KITZBÜHEL (niko). 1946 wurde er Hahnenkamm-Sieger. Vor drei Jahren stand er zum letzten Mal auf Langlaufskiern, mit 92 fuhr er noch Ski.
Am 16. April feierte Karl Koller, der Visionär, Erfinder, Initiator und Innovator seinen 100. Geburtstag. Er hat Kitzbühel und das Skilehrwesen geprägt. Mit seiner Familie sowie dem offiziellen Kitzbühel feierte im kleinen Kreis. „Ein Hoch auf den größten und ältesten Kitzbüheler“, so Bgm. Klaus Winkler.

Mit dabei – als Überraschungsgast – war ÖSV-Präsident Peter Schröcknadel, der Koller ein Bild von Martin Metzger übergab. Koller ist seit 82 Jahren Mitglied beim K.S.C. und seit 75 Jahren beim ÖSV.
Neben Winkler gratulierten K.S.C.-Präsident Michael Huber, TVB-Chefin Signe Reisch, Bergbahn-Vorstand Josef Burger und zahlreiche weitere Freunde und Wegbegleiter.
„Du hast immer den Mut für die Zukunft gehabt und warst ein Vorreiter im Branding", so Burger. "Du hast es verstanden, die Gäste zu binden, heute sagt man dazu CRM Customer-Rlationship-Management", erklärte Reisch.

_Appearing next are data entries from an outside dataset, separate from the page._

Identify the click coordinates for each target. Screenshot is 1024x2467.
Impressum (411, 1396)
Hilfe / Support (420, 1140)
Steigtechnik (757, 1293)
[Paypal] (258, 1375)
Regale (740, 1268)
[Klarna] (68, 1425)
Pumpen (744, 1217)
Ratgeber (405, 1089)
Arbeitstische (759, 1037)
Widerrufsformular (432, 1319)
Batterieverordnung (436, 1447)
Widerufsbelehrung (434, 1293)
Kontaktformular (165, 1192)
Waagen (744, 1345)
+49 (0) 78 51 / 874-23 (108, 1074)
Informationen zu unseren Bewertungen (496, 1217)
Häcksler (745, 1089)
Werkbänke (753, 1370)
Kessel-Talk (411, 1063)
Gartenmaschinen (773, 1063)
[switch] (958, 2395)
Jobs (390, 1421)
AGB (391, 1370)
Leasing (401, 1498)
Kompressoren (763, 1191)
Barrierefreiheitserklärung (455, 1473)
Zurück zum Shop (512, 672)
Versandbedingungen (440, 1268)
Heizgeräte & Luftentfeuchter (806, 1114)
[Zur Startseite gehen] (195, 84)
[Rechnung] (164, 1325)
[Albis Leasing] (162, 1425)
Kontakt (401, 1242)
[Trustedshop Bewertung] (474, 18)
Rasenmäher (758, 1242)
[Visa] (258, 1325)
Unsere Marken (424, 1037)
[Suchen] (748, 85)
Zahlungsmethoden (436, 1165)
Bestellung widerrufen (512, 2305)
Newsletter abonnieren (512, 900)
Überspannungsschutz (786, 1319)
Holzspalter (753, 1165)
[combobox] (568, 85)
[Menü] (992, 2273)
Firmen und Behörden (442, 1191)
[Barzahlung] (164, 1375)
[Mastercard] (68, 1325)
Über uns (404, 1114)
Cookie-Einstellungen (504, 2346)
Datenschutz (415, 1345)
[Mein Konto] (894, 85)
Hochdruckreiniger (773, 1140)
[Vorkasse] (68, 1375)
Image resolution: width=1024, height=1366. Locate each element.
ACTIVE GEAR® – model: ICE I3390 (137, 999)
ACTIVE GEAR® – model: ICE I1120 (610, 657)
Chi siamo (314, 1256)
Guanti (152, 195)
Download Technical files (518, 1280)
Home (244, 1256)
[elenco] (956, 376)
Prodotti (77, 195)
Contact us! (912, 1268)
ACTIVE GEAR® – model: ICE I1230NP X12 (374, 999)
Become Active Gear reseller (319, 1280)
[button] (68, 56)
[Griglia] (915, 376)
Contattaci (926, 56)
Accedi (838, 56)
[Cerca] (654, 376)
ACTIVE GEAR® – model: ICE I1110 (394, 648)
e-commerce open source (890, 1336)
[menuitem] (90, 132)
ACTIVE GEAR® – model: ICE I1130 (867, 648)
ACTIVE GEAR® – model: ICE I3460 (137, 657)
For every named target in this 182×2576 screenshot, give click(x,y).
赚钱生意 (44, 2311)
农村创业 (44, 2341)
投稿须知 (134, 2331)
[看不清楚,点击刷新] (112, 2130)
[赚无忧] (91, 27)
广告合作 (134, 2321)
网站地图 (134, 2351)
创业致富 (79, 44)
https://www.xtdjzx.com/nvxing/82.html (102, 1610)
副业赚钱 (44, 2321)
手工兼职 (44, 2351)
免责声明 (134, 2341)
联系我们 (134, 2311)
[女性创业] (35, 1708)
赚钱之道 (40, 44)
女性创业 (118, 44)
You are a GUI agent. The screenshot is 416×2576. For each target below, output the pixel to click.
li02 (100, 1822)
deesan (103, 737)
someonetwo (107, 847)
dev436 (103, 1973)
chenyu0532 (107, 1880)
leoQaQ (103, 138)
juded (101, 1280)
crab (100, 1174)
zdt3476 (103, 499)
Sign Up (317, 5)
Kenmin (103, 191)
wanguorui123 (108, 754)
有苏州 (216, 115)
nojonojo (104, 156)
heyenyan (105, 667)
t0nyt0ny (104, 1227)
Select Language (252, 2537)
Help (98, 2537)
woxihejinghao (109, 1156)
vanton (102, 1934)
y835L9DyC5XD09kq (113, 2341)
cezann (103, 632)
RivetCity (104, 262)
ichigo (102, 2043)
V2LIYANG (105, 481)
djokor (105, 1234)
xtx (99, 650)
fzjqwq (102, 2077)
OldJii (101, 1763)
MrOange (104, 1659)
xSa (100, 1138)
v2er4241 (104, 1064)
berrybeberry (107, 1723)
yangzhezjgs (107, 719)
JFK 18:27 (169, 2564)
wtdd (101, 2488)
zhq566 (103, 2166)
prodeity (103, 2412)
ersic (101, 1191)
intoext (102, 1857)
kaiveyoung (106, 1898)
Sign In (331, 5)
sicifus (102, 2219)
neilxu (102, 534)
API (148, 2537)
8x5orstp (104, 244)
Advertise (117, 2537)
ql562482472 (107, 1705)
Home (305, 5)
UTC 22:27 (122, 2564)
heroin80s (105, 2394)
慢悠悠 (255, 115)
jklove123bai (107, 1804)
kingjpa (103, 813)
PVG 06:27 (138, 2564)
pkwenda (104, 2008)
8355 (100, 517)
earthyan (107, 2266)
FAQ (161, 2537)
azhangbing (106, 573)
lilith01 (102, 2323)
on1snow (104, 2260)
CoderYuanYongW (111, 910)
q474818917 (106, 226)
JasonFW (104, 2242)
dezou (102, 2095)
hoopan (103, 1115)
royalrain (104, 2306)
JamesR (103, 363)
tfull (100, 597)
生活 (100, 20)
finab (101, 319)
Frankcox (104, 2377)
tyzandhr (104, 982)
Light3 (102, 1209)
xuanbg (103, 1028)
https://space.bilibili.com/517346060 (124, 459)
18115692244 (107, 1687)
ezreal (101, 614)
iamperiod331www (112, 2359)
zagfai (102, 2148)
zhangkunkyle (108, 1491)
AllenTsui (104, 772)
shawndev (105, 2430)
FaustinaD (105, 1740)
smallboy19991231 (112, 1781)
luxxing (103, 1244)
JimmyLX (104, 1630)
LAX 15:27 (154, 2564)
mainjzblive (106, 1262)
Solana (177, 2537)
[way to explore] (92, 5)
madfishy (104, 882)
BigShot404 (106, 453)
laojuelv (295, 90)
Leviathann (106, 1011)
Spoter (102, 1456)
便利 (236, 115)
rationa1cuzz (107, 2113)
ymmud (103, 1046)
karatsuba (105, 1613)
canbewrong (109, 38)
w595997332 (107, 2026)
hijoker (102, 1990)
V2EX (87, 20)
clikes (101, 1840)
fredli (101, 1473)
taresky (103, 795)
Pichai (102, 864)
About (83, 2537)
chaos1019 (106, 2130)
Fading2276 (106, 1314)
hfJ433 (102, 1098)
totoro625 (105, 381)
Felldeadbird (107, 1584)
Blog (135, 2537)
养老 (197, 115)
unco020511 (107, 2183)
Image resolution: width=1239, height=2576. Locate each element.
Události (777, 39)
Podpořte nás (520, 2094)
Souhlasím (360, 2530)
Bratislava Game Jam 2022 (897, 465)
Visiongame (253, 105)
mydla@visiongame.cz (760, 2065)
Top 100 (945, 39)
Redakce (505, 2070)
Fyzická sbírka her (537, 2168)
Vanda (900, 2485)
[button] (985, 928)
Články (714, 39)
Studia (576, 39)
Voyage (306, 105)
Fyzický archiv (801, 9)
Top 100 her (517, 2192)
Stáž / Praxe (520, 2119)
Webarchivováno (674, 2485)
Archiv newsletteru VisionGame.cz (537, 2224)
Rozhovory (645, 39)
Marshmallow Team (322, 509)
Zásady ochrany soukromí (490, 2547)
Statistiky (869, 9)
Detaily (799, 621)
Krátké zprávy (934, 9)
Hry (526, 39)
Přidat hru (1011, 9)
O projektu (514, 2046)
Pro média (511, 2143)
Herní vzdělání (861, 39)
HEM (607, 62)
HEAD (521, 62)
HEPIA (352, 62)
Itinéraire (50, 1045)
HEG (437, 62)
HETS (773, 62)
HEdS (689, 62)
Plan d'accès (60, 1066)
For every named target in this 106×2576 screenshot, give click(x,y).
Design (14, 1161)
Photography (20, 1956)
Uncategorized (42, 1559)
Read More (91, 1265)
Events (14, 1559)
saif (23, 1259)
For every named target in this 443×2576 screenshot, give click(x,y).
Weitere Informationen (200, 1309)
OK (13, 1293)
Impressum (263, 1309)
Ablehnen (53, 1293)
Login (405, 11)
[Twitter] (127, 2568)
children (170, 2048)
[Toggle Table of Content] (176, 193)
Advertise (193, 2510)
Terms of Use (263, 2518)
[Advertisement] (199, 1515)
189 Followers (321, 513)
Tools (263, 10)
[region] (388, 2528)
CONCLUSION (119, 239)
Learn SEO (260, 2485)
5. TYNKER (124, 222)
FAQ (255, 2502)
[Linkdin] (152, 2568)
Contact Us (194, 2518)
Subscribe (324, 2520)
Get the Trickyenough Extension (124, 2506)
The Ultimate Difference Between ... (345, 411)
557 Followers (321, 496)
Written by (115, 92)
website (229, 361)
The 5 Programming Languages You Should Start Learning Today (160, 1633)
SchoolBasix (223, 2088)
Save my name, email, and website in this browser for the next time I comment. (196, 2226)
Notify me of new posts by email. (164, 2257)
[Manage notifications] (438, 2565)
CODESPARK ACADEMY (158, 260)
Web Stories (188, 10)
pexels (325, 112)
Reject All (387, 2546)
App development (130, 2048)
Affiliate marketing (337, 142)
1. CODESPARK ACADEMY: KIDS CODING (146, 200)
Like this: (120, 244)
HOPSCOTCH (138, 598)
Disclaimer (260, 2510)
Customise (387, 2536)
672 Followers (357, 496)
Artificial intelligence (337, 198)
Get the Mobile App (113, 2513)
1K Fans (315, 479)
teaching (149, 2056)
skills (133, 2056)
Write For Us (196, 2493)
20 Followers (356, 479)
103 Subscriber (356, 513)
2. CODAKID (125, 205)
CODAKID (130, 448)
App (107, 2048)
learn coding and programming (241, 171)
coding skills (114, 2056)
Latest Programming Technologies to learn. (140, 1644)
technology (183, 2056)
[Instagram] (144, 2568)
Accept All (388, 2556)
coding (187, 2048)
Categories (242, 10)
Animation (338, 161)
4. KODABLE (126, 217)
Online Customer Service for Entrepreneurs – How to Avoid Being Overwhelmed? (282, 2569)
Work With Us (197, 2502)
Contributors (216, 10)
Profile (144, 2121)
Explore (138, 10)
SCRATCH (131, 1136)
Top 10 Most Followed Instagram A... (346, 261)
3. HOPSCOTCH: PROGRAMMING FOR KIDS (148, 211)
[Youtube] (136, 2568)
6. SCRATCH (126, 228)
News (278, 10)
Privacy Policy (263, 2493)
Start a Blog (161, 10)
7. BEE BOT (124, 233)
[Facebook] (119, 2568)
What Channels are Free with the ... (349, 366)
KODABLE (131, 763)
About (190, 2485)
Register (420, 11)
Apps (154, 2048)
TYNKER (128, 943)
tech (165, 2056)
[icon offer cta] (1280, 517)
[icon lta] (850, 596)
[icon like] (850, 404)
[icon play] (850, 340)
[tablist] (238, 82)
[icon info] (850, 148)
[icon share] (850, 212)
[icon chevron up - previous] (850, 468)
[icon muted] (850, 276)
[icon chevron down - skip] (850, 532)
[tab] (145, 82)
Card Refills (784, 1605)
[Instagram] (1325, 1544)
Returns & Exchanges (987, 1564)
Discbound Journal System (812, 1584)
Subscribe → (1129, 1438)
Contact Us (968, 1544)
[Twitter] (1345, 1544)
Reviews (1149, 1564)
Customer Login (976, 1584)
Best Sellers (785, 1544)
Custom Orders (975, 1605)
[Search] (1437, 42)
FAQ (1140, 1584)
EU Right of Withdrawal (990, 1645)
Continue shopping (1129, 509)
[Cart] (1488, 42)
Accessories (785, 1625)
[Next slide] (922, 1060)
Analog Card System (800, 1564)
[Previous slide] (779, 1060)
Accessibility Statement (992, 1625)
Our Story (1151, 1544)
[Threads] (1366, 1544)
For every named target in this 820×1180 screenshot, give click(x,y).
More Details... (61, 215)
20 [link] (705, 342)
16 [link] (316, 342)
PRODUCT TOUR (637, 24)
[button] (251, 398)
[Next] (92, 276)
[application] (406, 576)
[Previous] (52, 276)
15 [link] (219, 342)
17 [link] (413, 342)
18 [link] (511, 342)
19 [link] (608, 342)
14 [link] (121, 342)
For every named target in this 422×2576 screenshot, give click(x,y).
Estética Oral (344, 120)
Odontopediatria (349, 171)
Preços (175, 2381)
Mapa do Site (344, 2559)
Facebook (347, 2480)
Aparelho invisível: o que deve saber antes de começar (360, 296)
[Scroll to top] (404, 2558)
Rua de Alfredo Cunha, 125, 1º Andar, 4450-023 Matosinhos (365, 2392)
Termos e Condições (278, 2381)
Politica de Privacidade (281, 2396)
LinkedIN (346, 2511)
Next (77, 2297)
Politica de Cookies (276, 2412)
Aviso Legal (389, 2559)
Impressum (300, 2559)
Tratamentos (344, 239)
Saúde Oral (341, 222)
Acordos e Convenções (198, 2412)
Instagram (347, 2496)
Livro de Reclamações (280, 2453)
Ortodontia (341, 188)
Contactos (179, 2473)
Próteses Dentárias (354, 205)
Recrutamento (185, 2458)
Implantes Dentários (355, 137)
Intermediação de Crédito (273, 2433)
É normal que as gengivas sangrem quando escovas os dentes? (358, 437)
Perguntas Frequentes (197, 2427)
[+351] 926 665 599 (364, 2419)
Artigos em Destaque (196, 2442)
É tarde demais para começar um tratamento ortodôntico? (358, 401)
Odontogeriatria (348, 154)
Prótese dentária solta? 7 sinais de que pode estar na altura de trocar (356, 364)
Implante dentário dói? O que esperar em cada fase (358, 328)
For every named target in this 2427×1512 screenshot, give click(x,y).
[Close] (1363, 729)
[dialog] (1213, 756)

Besonders stolz ist Koller auf die goldene Siegergams, die ihm vom K.S.C. zum 90. Geburtstag nachgereicht wurde. „1946 habe ich für den Sieg beim ersten Hahnenkammrennen nach dem Krieg (Kombi-Sieg, 2. jew. in Abfahrt und Slalom, Anm.) von der französischen Besatzung als Preis eine Bronzefigur bekommen, die hat mir nie gefallen,“ erzählt er.
Zum 100. Geburtstags erhielt Koller das K.S.C.-Ehrenzeichen in Gold von Präsident Huber überreicht.

Verlorene Generation

Als Skirennläufer gehörte Koller „zur verlorenen Generation“, denn durch den 2. Weltkrieg waren die Möglichkeiten für eine Karriere eingeschränkt. Er war einer der ersten echten Skilehrer und wurde 1950 Leiter der Skischule (bis 1975). Dabei wurden unzählige Ideen von ihm aufgegriffen und umgesetzt. Das Lehren mit dem Kurzski, der Kinderskikurs, die Testrennen für Skischüler, die Kundenbindung durch das „Goldene Skibuch“, das Neujahrsfeuerwerk, das noch heute die Massen anlockt, die großen Siegerehrungen und vieles mehr waren sein Verdienst.

Rote Teufel

Genial war seine Idee zur Bekleidung der Skilehrer. Gemeinsam mit seinem besten Freund, Alfons Walde, entstand die Idee, die Skilehrer mit roten Pullovern, roten Skimützen und schwarzen Hosen elegant einzukleiden – das Markenzeichen der berühmten „Roten Teufel“ wurde geboren. Als Skischulchef unterrichte er auch zahlreiche Prominente, darunter US-Astronaut James A. Lovell.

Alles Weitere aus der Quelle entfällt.